#### [THE TASK]
A precise copy of the data is required, with every picture left out.

------------------------

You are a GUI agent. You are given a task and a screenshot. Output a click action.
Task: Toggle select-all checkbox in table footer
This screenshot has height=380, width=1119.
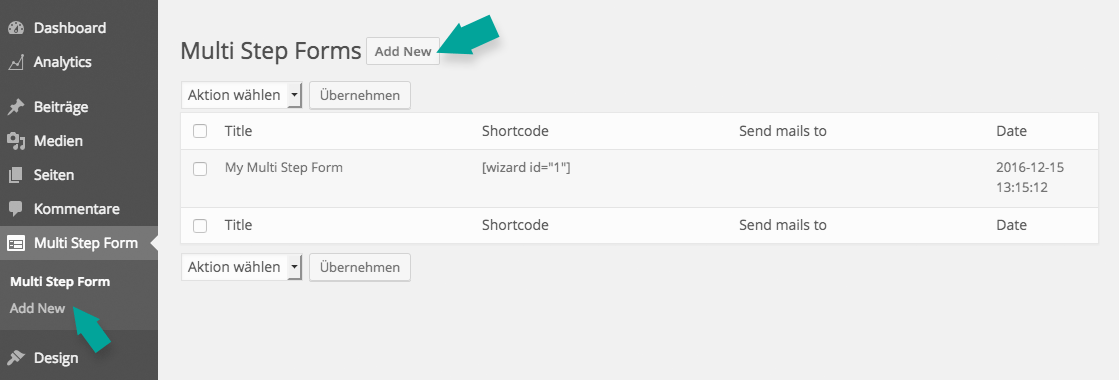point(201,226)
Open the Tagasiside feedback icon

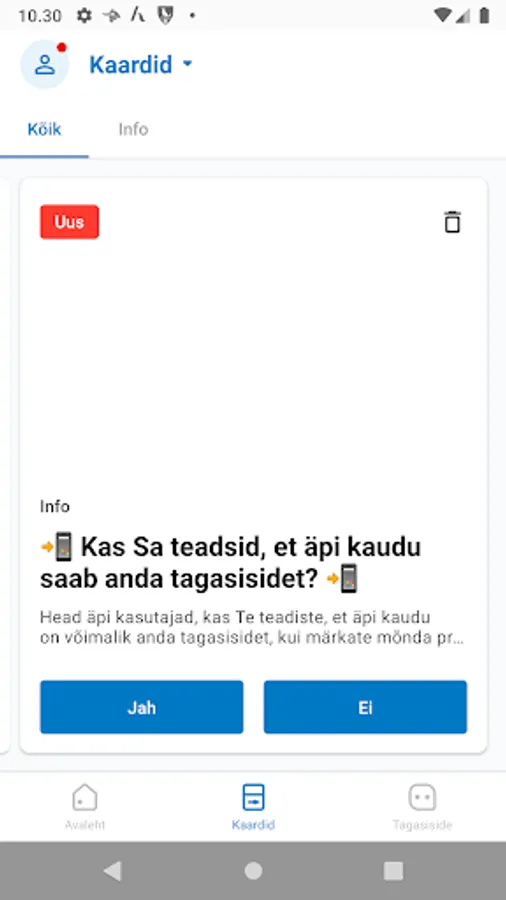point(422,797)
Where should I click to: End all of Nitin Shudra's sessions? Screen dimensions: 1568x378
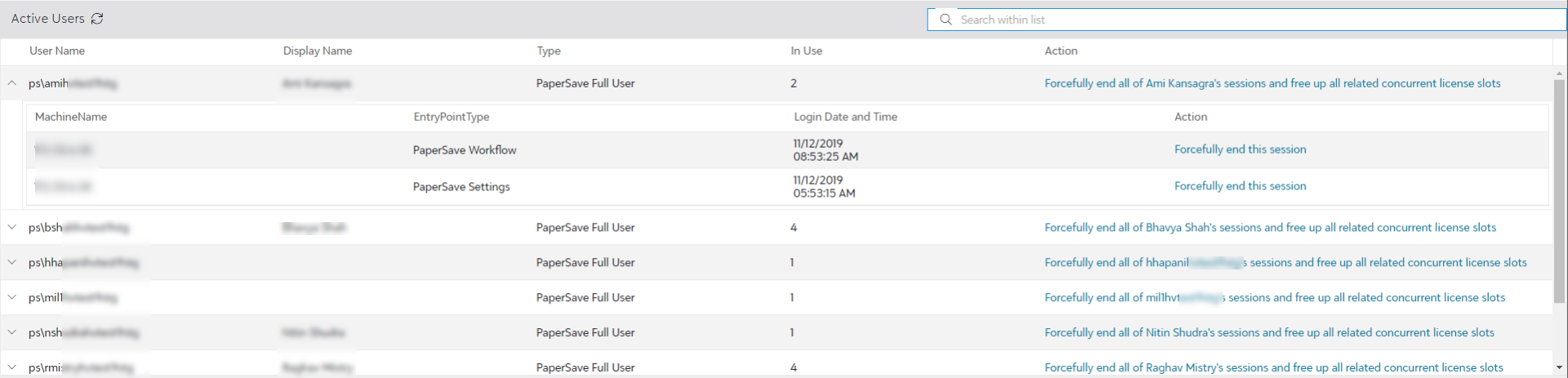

------------------------

#### [EXPECTED ANSWER]
You are a GUI agent. You are given a task and a screenshot. Output a click action.
Task: Toggle select-all checkbox in table footer
This screenshot has height=380, width=1119.
point(201,226)
Open the Tagasiside feedback icon

point(422,797)
Where should I click to: End all of Nitin Shudra's sessions? Screen dimensions: 1568x378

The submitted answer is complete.